Application development has a software product from a vendor, with much in-house enhancement.  In their published plans for the next quarter, AD had included an upgrade to a newer version of the product.  They knew that a newer version of the DBMS than currently used by the application would be needed for it, but since that newer version was already in use in-house by other applications, they were not concerned.

When the specific requirements became official requests to the infrastructure, the fun began.  The newer version of the DBMS required a newer version of the operating system than was currently used by that application.  And their servers were only marginal for the newer level of the OS; a hardware refresh was recommended.

The newer version of the OS not only brought along new run-time libraries, but used newer versions of compilers.  Even without any hardware refreshes, the regression testing alone for the DBMS and OS upgrades added significant time to the overall project.

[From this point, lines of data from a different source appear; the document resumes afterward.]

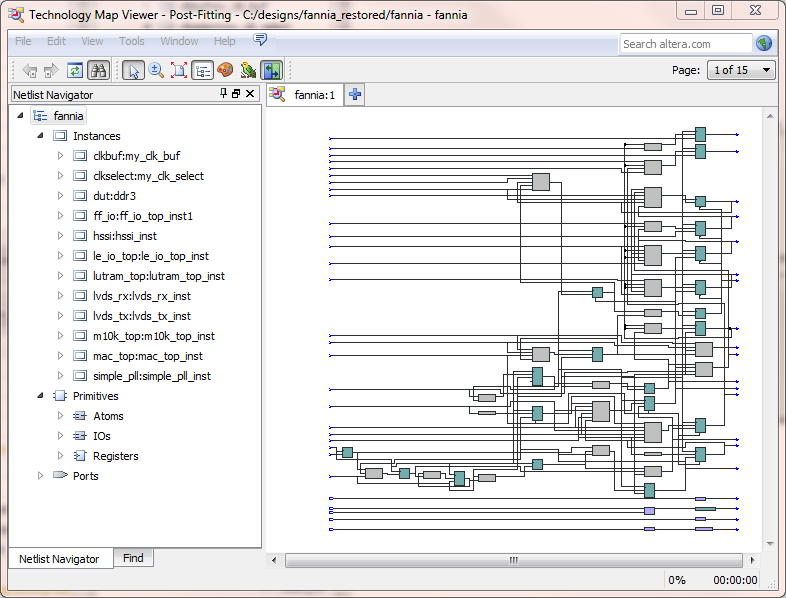The height and width of the screenshot is (598, 786).
Task: Click the Back navigation arrow in toolbar
Action: pyautogui.click(x=29, y=71)
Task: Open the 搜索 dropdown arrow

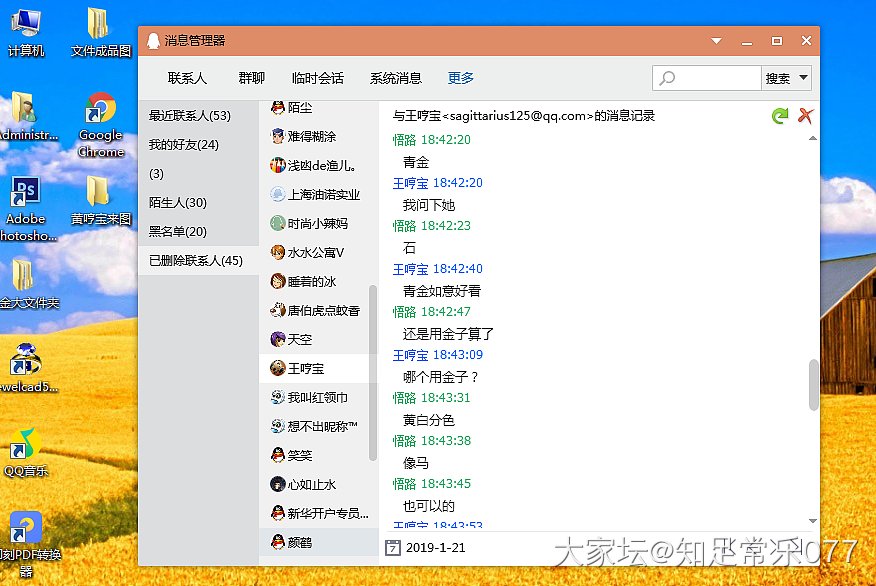Action: pyautogui.click(x=801, y=78)
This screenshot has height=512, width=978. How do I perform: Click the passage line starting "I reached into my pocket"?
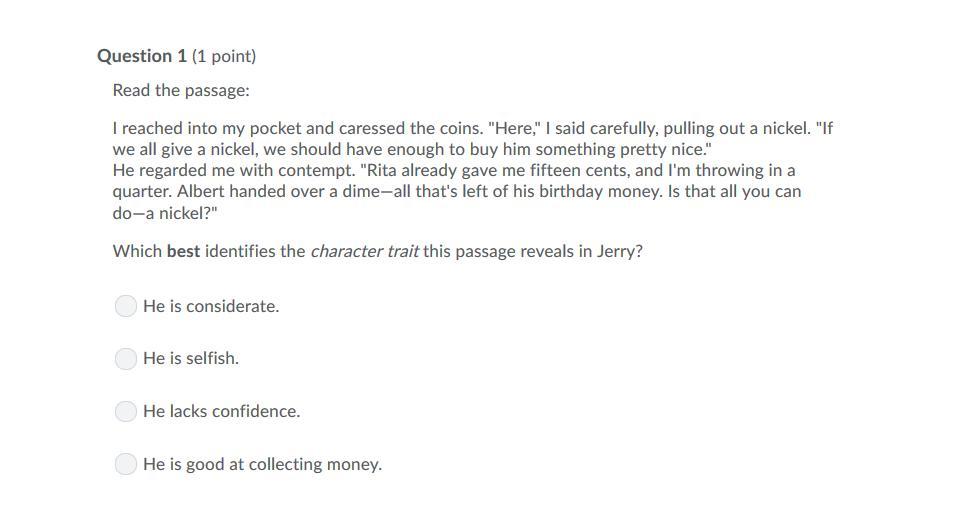[473, 128]
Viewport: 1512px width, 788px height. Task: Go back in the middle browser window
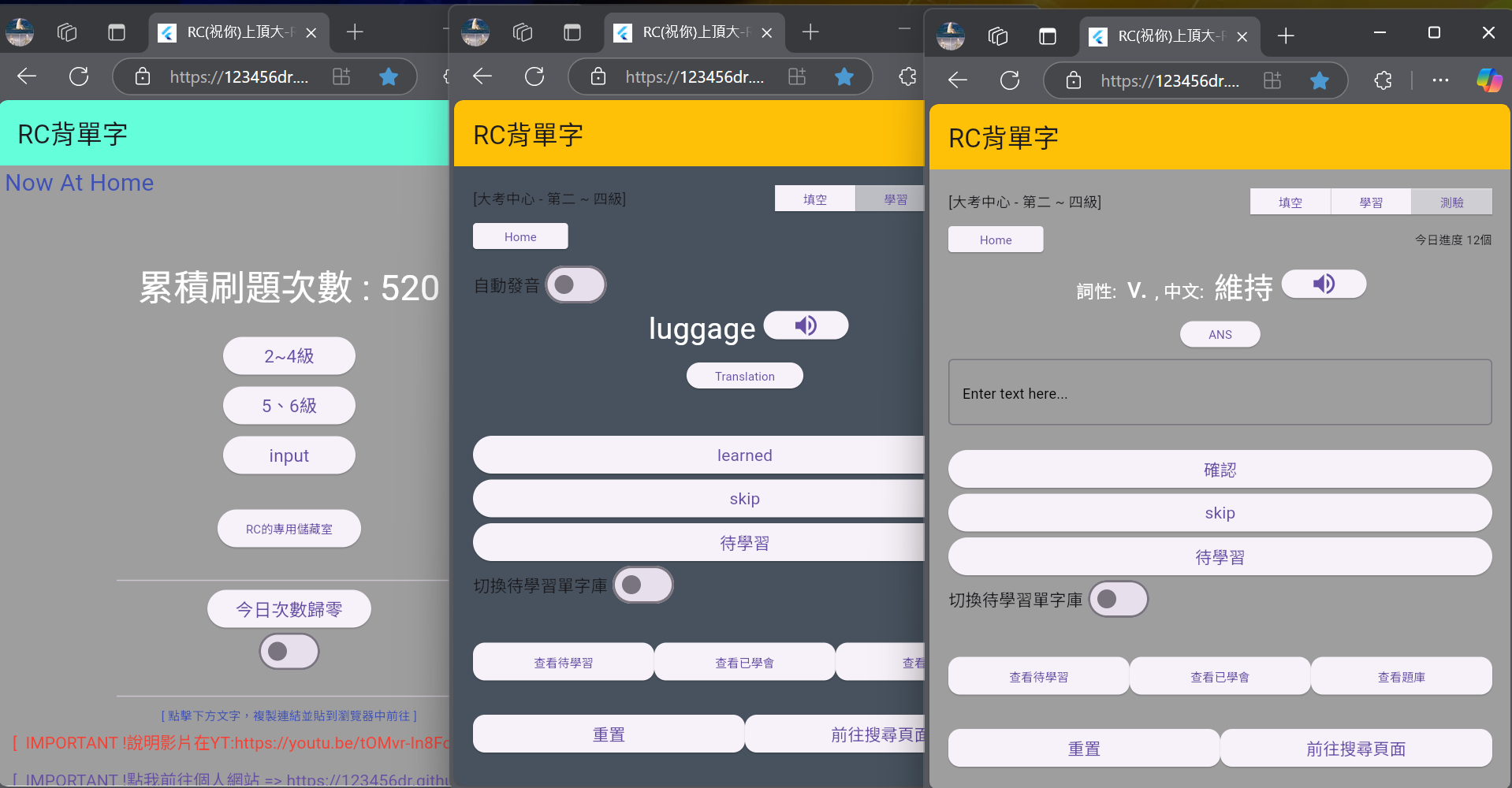click(482, 76)
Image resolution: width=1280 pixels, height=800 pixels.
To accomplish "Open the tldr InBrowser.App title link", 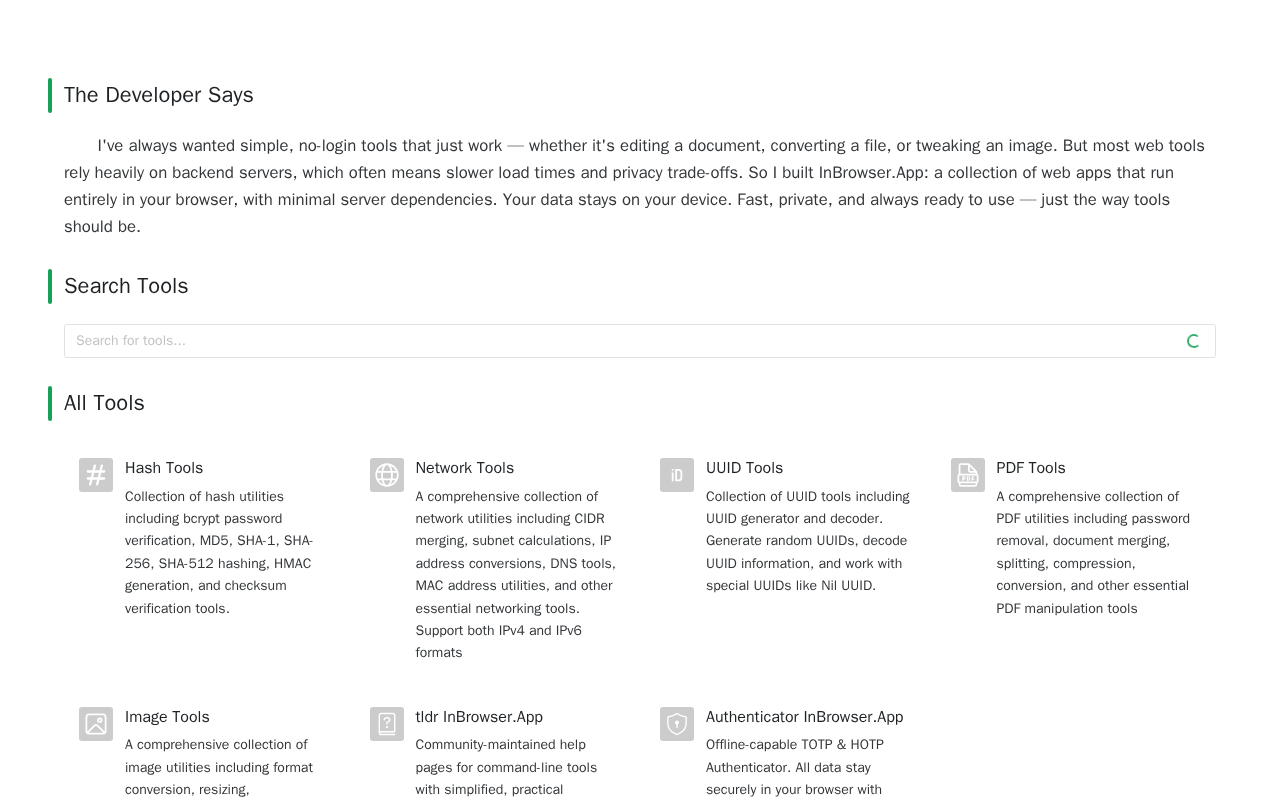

Lesson learned:  frequent regular review of upcoming plans, including details as “DBMS version xxx needed.”  A review, meaning a meeting (even if virtual), with some communication, should be held.  Make sure the right people are talking to each other.

Rejuvenating the Infrastructure

The lack of agility of the infrastructure, especially the data center and systems programming/ administration is so obvious that the nascent DevOps movement has arisen to combat this perceived deficiency.  Much of that movement’s visible contribution has focused on automation and tools (e.g., Chef, Puppet, cfengine, Nagios) rather than on frameworks or processes.  Not surprising, given the talent for coding of many of the DevOps advocates.

There are other obstacles:

The Data Center values stability of the environment, and resists change; change is seen as a risk, not as any form of added value.  In general, perhaps especially for larger IT shops, other than changes due to bug fixes or security patches, the data center is isolated from positive aspects of application and environmental changes.  New metrics could provide a more flexible approach along the lines of increased Business Value (BV).  Some places, especially those along ITIL lines, may use a metric for risk as part of Change Control, but I have not heard of a corresponding one for enhanced BV.  That BV metric could be a 1 to 5 scale, or a set of numeric guidelines.

Much of the effort of the infrastructure is about process, with solutions well defined.  The challenges are more along the lines of:

–       Sheer scope of tasks, as the whole enterprise may be involved, with associated risk of that dimension.

–       Interdependencies

–       Complexity

–       Volume of work (especially with sharp peaks)

–       Lack of teams

For volume, automation and tools can help; one should also investigate frameworks like  Kanban, limiting the work in progress at any moment.

The lack of teams in infrastructure remains a source of concern for me.  Teams, behaving as teams, not just silos of individuals with common product-oriented expertise.  For example, a group of system administrators each with distinct separate sets of servers to manage, with no or little collaboration between members of the group, is not a team. The situation not only deprives the company and the participants of the benefits of a team approach, but reinforces the sense of isolation and endless repetition of upgrades and patches.

In my prior blog post on Skill-Centric Teams, a key point is that teams can be created across functional silos, basing them on the shared skills and challenges.  While there are distinct differences between a UNIX system administrator, the Windows counterpart, and their mainframe brethren, but there is so much in common, including, but not limited to:

–       Issues of change management

–       Communication with developers

–       Application development (AD) support methodologies or frameworks

Application development infrastructure support frameworks deserve a separate post.